== Do this ==
Format the data from the line containing "You are a GUI" through the line containing "[x=84, y=177]", both included, as a Markdown table with the columns Row and Line, numbering each line and skipping blank ones. Leave the pictures out.

== Stored rows ==
-- begin --
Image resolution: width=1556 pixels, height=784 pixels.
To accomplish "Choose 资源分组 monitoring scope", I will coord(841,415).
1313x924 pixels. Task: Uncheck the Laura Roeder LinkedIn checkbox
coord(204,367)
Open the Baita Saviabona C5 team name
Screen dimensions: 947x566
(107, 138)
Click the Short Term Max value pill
-- end --
-- begin --
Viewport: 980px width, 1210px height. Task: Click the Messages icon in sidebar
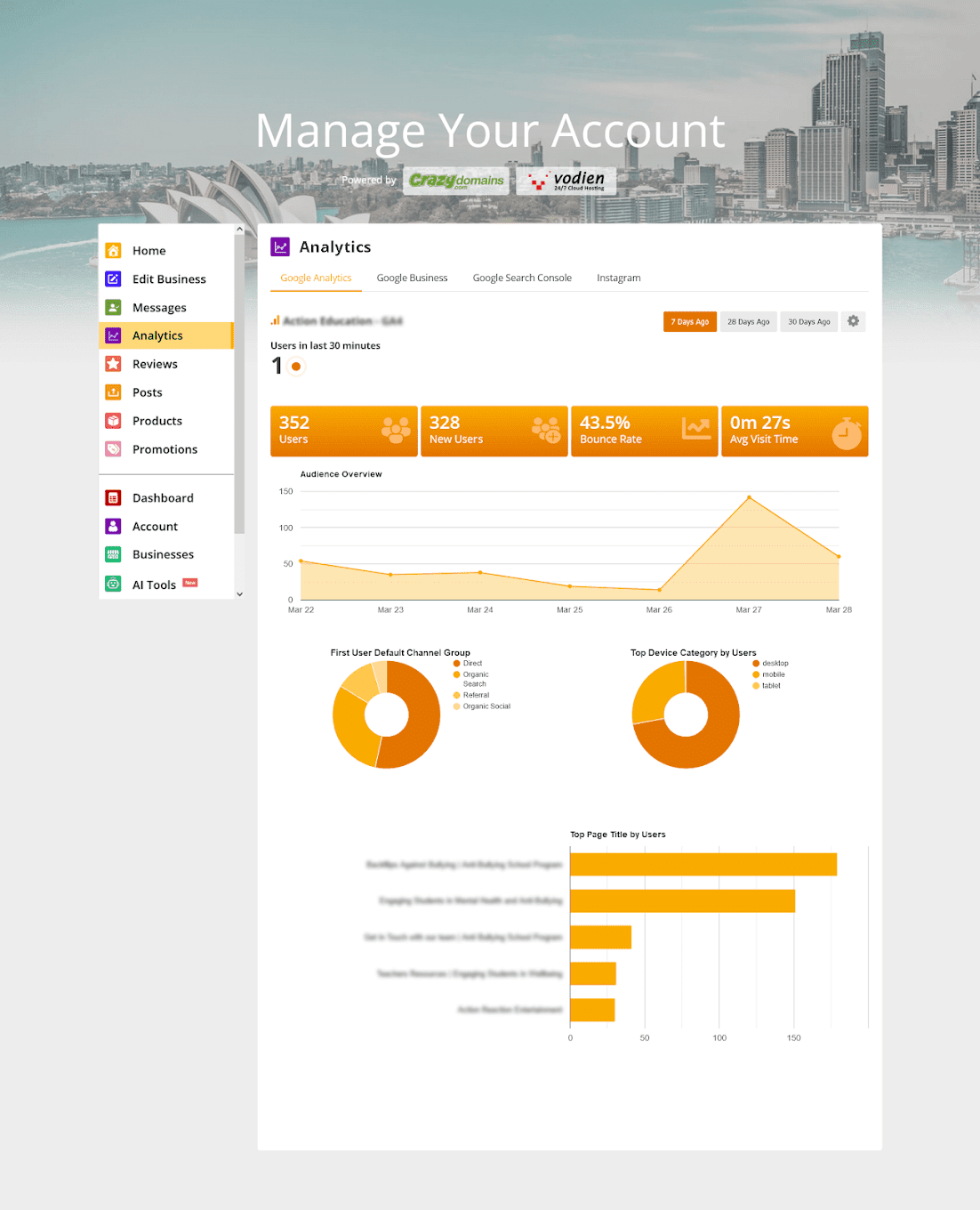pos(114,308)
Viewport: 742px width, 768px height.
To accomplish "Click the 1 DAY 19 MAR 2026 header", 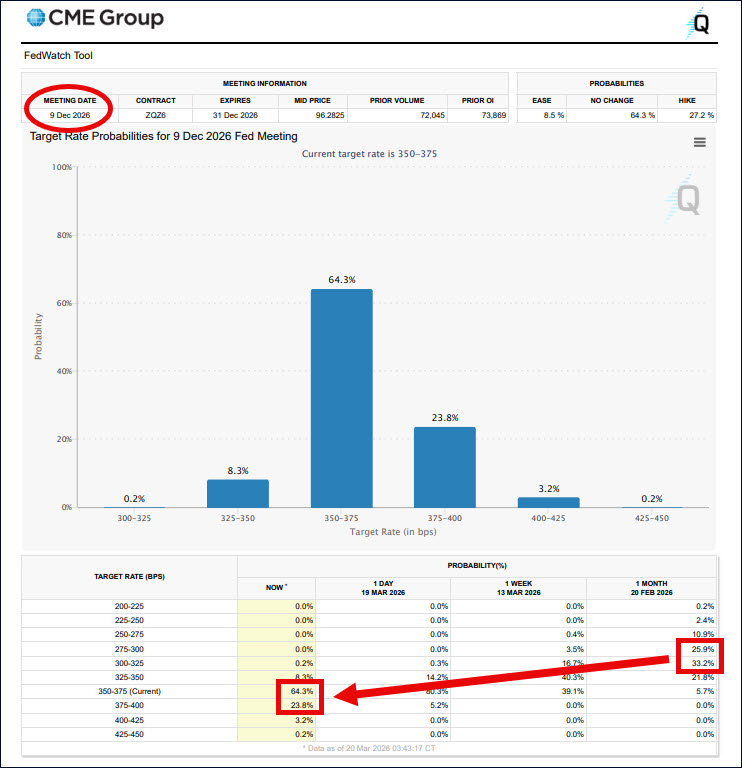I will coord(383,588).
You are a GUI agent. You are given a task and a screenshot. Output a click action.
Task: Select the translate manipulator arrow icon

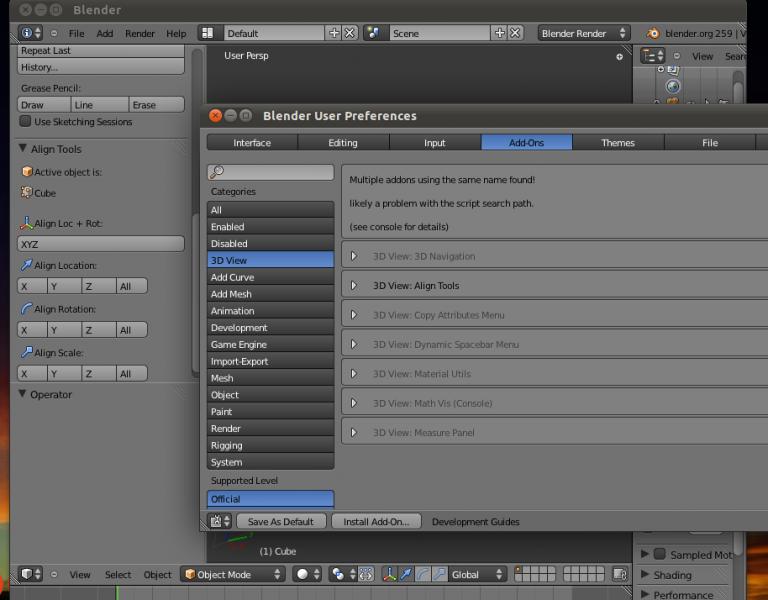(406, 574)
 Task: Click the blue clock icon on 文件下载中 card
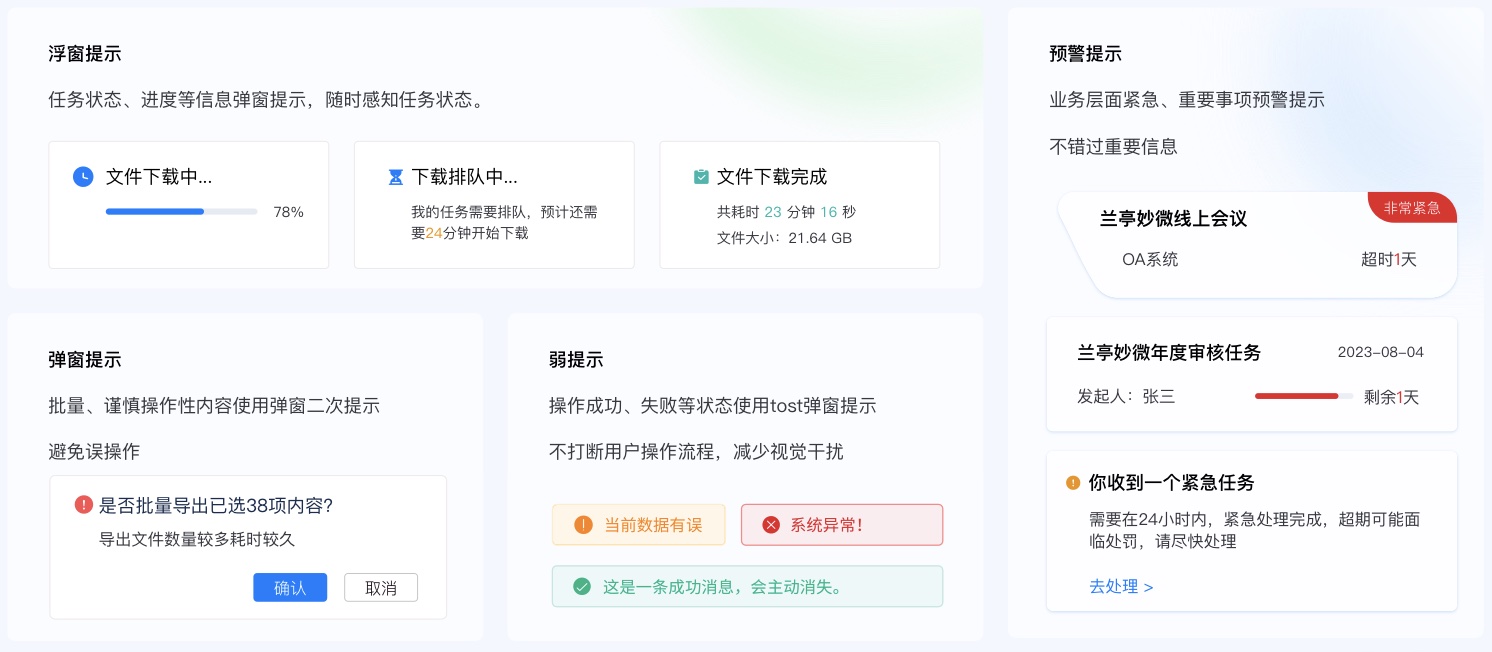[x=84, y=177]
-- end --
== Task result ==
| Row | Line |
|---|---|
| 1 | You are a GUI agent. You are given a task and a screenshot. Output a click action. |
| 2 | Task: Select the translate manipulator arrow icon |
| 3 | (406, 574) |
| 4 |  Task: Click the blue clock icon on 文件下载中 card |
| 5 | [x=84, y=177] |